Task instructions: Below is a listing. Output every line of it exactly.

Extracted information:
Content starts
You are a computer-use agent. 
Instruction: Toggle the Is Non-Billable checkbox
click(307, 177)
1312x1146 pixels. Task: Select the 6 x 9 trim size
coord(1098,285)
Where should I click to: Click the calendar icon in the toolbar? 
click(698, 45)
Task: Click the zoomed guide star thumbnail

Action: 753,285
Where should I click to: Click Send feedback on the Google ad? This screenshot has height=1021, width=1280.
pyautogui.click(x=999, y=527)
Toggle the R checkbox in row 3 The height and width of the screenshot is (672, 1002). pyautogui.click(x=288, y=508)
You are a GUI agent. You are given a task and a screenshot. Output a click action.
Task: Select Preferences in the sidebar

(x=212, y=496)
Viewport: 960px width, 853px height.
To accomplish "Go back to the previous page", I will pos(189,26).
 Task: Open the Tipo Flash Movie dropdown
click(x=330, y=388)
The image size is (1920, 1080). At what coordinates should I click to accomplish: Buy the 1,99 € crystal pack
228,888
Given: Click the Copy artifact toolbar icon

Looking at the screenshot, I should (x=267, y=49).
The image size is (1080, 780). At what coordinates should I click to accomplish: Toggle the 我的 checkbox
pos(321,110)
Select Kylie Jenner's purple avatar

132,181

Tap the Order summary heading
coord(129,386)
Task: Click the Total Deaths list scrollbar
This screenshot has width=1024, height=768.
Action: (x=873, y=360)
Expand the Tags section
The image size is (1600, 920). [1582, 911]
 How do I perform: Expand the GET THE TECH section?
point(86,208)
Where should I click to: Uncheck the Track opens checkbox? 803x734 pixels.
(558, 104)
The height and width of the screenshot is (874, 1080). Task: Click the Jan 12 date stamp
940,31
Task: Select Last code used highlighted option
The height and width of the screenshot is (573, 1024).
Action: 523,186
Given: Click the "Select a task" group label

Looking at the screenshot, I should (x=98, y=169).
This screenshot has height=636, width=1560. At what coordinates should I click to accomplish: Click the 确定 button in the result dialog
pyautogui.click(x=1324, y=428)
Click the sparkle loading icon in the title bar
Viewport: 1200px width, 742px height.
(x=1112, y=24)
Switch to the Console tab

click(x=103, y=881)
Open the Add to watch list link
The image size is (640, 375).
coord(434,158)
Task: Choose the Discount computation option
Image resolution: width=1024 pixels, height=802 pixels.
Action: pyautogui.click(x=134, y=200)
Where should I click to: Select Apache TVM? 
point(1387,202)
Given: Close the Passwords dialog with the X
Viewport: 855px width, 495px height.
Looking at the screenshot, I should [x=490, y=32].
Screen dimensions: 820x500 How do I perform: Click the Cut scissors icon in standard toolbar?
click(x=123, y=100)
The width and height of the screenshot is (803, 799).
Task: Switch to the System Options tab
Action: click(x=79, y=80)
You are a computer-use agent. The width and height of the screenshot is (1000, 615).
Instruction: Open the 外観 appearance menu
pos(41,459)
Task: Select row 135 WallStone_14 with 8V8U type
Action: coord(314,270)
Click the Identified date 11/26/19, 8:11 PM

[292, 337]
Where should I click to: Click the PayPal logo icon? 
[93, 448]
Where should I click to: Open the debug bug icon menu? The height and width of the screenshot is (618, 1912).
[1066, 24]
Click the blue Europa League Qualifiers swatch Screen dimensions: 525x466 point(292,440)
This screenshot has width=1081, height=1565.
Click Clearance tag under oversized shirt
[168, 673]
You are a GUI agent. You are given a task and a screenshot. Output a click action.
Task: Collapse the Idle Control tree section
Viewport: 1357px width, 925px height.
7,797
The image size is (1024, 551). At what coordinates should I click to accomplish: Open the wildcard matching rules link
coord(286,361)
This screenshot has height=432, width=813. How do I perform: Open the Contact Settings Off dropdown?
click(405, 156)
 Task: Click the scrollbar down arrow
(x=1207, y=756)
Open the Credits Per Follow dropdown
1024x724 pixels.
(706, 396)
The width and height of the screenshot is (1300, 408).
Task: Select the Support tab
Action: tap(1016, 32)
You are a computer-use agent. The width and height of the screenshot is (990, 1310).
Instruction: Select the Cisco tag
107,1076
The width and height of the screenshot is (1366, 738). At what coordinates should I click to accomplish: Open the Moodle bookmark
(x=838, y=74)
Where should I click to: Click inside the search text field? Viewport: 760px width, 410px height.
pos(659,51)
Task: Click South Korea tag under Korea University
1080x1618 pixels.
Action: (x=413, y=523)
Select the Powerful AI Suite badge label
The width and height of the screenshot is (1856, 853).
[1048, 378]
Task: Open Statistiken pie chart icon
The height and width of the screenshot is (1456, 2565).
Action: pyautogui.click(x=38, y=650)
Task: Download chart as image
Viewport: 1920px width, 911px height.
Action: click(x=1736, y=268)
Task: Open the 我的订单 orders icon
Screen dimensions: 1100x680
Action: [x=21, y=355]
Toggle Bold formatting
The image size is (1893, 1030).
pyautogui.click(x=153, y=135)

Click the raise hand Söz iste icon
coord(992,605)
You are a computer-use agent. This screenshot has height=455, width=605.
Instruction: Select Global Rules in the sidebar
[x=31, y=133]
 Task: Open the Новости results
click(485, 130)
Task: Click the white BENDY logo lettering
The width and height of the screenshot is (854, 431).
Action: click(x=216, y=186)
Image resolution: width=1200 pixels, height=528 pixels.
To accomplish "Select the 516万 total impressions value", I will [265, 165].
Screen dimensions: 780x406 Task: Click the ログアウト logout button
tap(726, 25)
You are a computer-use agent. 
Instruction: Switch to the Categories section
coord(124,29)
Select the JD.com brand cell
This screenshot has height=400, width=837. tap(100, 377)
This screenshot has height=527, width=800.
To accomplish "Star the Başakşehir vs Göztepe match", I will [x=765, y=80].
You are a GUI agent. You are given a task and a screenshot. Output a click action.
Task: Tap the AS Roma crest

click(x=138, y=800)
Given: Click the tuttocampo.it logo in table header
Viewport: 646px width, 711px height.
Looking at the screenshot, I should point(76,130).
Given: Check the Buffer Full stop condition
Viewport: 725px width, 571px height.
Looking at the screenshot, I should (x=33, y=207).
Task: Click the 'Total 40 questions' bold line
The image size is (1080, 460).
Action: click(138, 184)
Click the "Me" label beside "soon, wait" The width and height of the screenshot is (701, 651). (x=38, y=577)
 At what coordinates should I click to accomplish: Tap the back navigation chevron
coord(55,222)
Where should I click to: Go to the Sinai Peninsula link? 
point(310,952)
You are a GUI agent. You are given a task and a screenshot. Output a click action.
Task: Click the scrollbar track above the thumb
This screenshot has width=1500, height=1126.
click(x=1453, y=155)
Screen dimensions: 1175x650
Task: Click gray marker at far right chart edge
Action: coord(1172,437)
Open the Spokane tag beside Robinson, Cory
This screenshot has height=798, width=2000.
Content ends
Answer for this exercise:
You are a computer-use agent. 
Instruction: Toggle the Is Non-Billable checkbox
click(307, 177)
1312x1146 pixels. Task: Select the 6 x 9 trim size
coord(1098,285)
Where should I click to: Click the calendar icon in the toolbar? 
click(698, 45)
Task: Click the zoomed guide star thumbnail

Action: 753,285
Where should I click to: Click Send feedback on the Google ad? This screenshot has height=1021, width=1280.
pyautogui.click(x=999, y=527)
Toggle the R checkbox in row 3 The height and width of the screenshot is (672, 1002). pyautogui.click(x=288, y=508)
You are a GUI agent. You are given a task and a screenshot. Output a click action.
Task: Select Preferences in the sidebar

(x=212, y=496)
Viewport: 960px width, 853px height.
To accomplish "Go back to the previous page", I will pos(189,26).
 Task: Open the Tipo Flash Movie dropdown
click(x=330, y=388)
The image size is (1920, 1080). At what coordinates should I click to accomplish: Buy the 1,99 € crystal pack
228,888
Given: Click the Copy artifact toolbar icon

Looking at the screenshot, I should (x=267, y=49).
The image size is (1080, 780). At what coordinates should I click to accomplish: Toggle the 我的 checkbox
pos(321,110)
Select Kylie Jenner's purple avatar

132,181

Tap the Order summary heading
coord(129,386)
Task: Click the Total Deaths list scrollbar
This screenshot has width=1024, height=768.
Action: (x=873, y=360)
Expand the Tags section
The image size is (1600, 920). [1582, 911]
 How do I perform: Expand the GET THE TECH section?
point(86,208)
Where should I click to: Uncheck the Track opens checkbox? 803x734 pixels.
(558, 104)
The height and width of the screenshot is (874, 1080). Task: Click the Jan 12 date stamp
940,31
Task: Select Last code used highlighted option
The height and width of the screenshot is (573, 1024).
Action: 523,186
Given: Click the "Select a task" group label

Looking at the screenshot, I should (x=98, y=169).
This screenshot has height=636, width=1560. At what coordinates should I click to accomplish: Click the 确定 button in the result dialog
pyautogui.click(x=1324, y=428)
Click the sparkle loading icon in the title bar
Viewport: 1200px width, 742px height.
(x=1112, y=24)
Switch to the Console tab

click(x=103, y=881)
Open the Add to watch list link
The image size is (640, 375).
coord(434,158)
Task: Choose the Discount computation option
Image resolution: width=1024 pixels, height=802 pixels.
Action: pyautogui.click(x=134, y=200)
Where should I click to: Select Apache TVM? 
point(1387,202)
Given: Close the Passwords dialog with the X
Viewport: 855px width, 495px height.
Looking at the screenshot, I should [x=490, y=32].
Screen dimensions: 820x500 How do I perform: Click the Cut scissors icon in standard toolbar?
click(x=123, y=100)
The width and height of the screenshot is (803, 799).
Task: Switch to the System Options tab
Action: click(x=79, y=80)
You are a computer-use agent. The width and height of the screenshot is (1000, 615).
Instruction: Open the 外観 appearance menu
pos(41,459)
Task: Select row 135 WallStone_14 with 8V8U type
Action: coord(314,270)
Click the Identified date 11/26/19, 8:11 PM

[292, 337]
Where should I click to: Click the PayPal logo icon? 
[93, 448]
Where should I click to: Open the debug bug icon menu? The height and width of the screenshot is (618, 1912).
[1066, 24]
Click the blue Europa League Qualifiers swatch Screen dimensions: 525x466 point(292,440)
This screenshot has width=1081, height=1565.
Click Clearance tag under oversized shirt
[168, 673]
You are a GUI agent. You are given a task and a screenshot. Output a click action.
Task: Collapse the Idle Control tree section
Viewport: 1357px width, 925px height.
7,797
The image size is (1024, 551). At what coordinates should I click to accomplish: Open the wildcard matching rules link
coord(286,361)
This screenshot has height=432, width=813. How do I perform: Open the Contact Settings Off dropdown?
click(405, 156)
 Task: Click the scrollbar down arrow
(x=1207, y=756)
Open the Credits Per Follow dropdown
1024x724 pixels.
(706, 396)
The width and height of the screenshot is (1300, 408).
Task: Select the Support tab
Action: tap(1016, 32)
You are a computer-use agent. The width and height of the screenshot is (990, 1310).
Instruction: Select the Cisco tag
107,1076
The width and height of the screenshot is (1366, 738). At what coordinates should I click to accomplish: Open the Moodle bookmark
(x=838, y=74)
Where should I click to: Click inside the search text field? Viewport: 760px width, 410px height.
pos(659,51)
Task: Click South Korea tag under Korea University
1080x1618 pixels.
Action: (x=413, y=523)
Select the Powerful AI Suite badge label
The width and height of the screenshot is (1856, 853).
[1048, 378]
Task: Open Statistiken pie chart icon
The height and width of the screenshot is (1456, 2565).
Action: pyautogui.click(x=38, y=650)
Task: Download chart as image
Viewport: 1920px width, 911px height.
Action: click(x=1736, y=268)
Task: Open the 我的订单 orders icon
Screen dimensions: 1100x680
Action: [x=21, y=355]
Toggle Bold formatting
The image size is (1893, 1030).
pyautogui.click(x=153, y=135)

Click the raise hand Söz iste icon
coord(992,605)
You are a computer-use agent. This screenshot has height=455, width=605.
Instruction: Select Global Rules in the sidebar
[x=31, y=133]
 Task: Open the Новости results
click(485, 130)
Task: Click the white BENDY logo lettering
The width and height of the screenshot is (854, 431).
Action: click(x=216, y=186)
Image resolution: width=1200 pixels, height=528 pixels.
To accomplish "Select the 516万 total impressions value", I will [265, 165].
Screen dimensions: 780x406 Task: Click the ログアウト logout button
tap(726, 25)
You are a computer-use agent. 
Instruction: Switch to the Categories section
coord(124,29)
Select the JD.com brand cell
This screenshot has height=400, width=837. tap(100, 377)
This screenshot has height=527, width=800.
To accomplish "Star the Başakşehir vs Göztepe match", I will [x=765, y=80].
You are a GUI agent. You are given a task and a screenshot. Output a click action.
Task: Tap the AS Roma crest

click(x=138, y=800)
Given: Click the tuttocampo.it logo in table header
Viewport: 646px width, 711px height.
Looking at the screenshot, I should point(76,130).
Given: Check the Buffer Full stop condition
Viewport: 725px width, 571px height.
Looking at the screenshot, I should (x=33, y=207).
Task: Click the 'Total 40 questions' bold line
The image size is (1080, 460).
Action: click(138, 184)
Click the "Me" label beside "soon, wait" The width and height of the screenshot is (701, 651). (x=38, y=577)
 At what coordinates should I click to accomplish: Tap the back navigation chevron
coord(55,222)
Where should I click to: Go to the Sinai Peninsula link? 
point(310,952)
You are a GUI agent. You are given a task and a screenshot. Output a click action.
Task: Click the scrollbar track above the thumb
This screenshot has width=1500, height=1126.
click(x=1453, y=155)
Screen dimensions: 1175x650
Task: Click gray marker at far right chart edge
Action: coord(1172,437)
Open the Spokane tag beside Robinson, Cory
This screenshot has height=798, width=2000.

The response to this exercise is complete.